- [WHAT YOU HAVE TO DO] The word "agent" marks the lines to keep; find each one in the data and copy it.

----

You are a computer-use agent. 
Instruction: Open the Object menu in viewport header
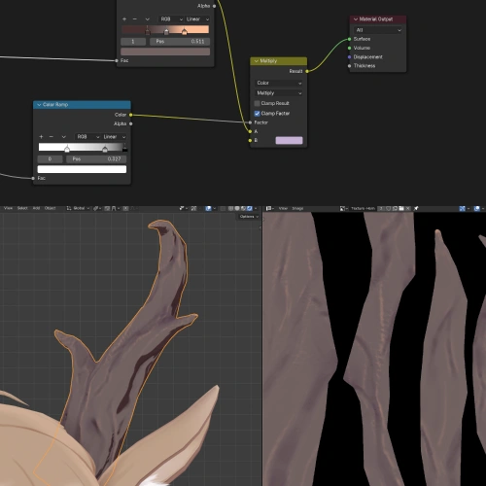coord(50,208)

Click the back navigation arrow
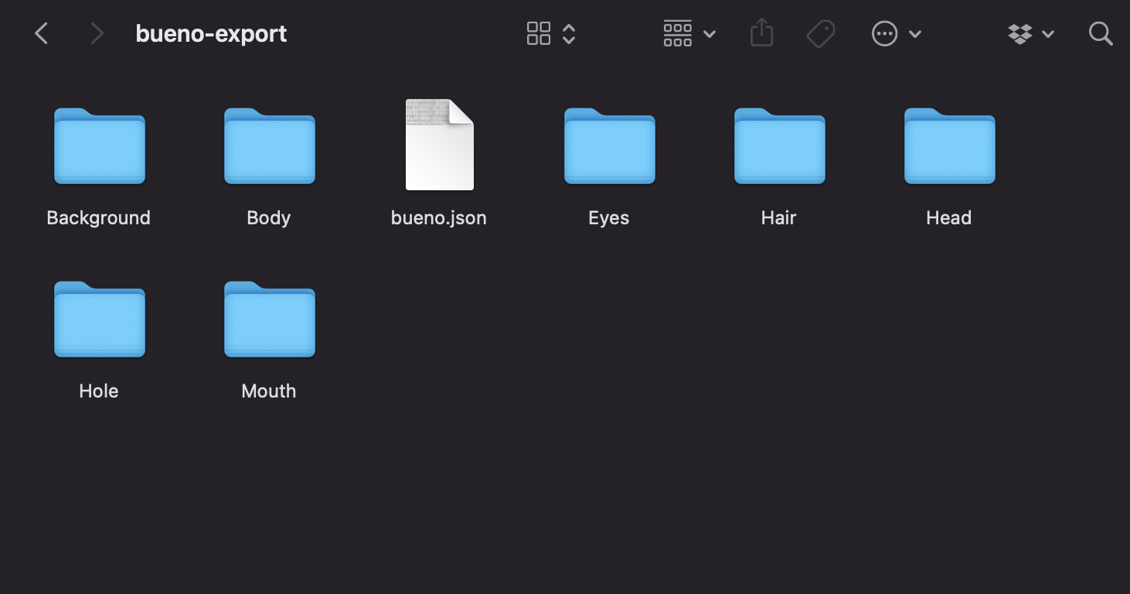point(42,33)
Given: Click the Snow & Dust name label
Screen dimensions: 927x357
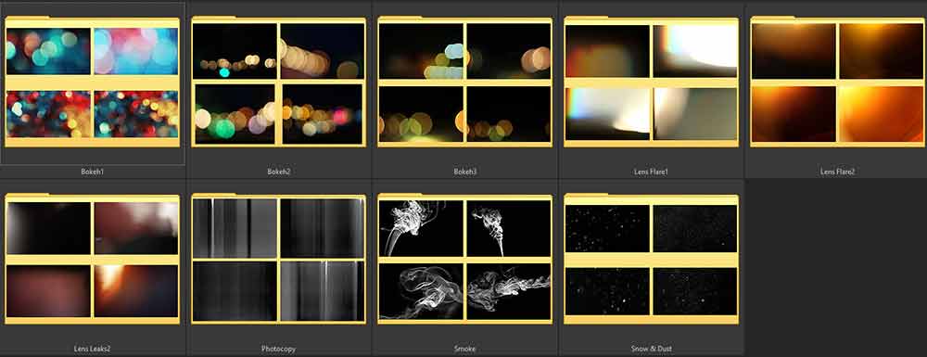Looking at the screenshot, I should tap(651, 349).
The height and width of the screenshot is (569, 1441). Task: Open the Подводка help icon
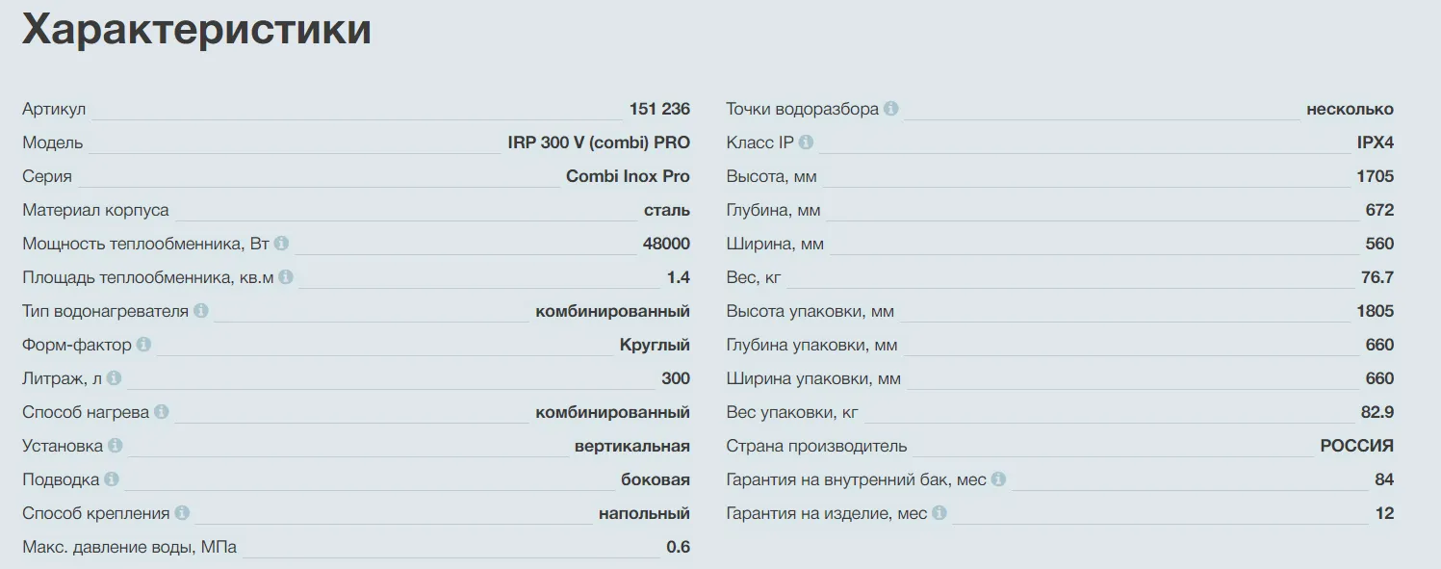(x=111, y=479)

----

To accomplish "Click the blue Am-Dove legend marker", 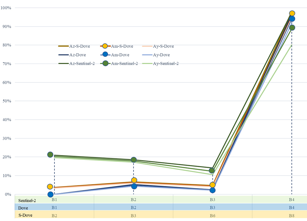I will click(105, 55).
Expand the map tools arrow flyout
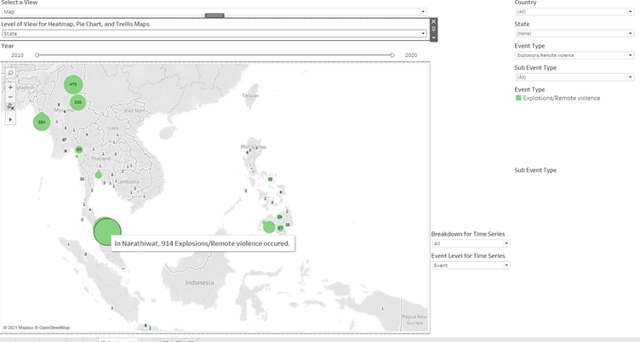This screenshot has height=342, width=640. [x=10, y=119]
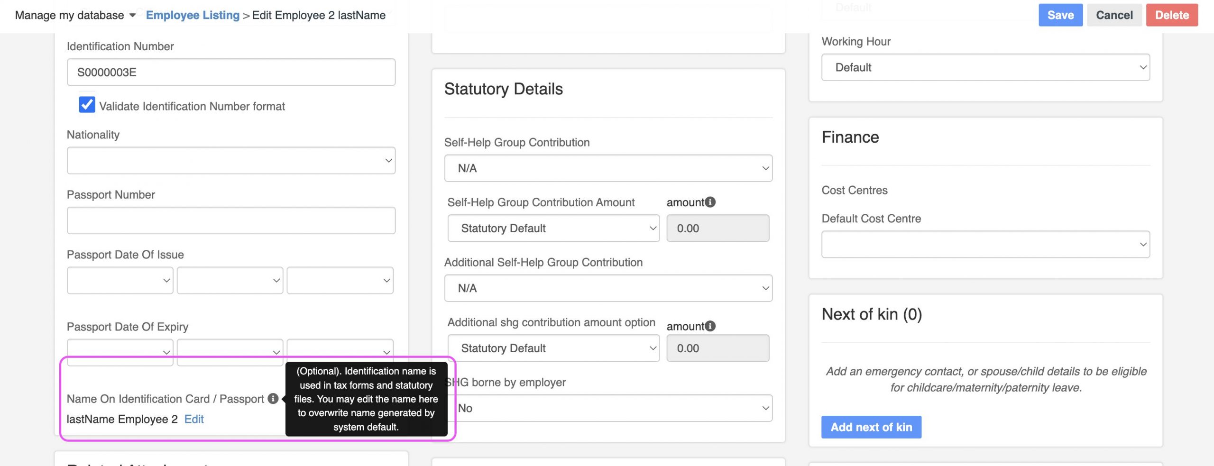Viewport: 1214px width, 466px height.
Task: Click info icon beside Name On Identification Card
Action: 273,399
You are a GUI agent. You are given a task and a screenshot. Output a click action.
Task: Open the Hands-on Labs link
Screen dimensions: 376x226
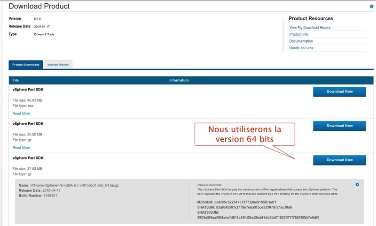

----

- [RESPONSE TO THIS TASK]
You are a computer-use agent. 
You are a GUI agent. You are given a task and a screenshot. Output a click action.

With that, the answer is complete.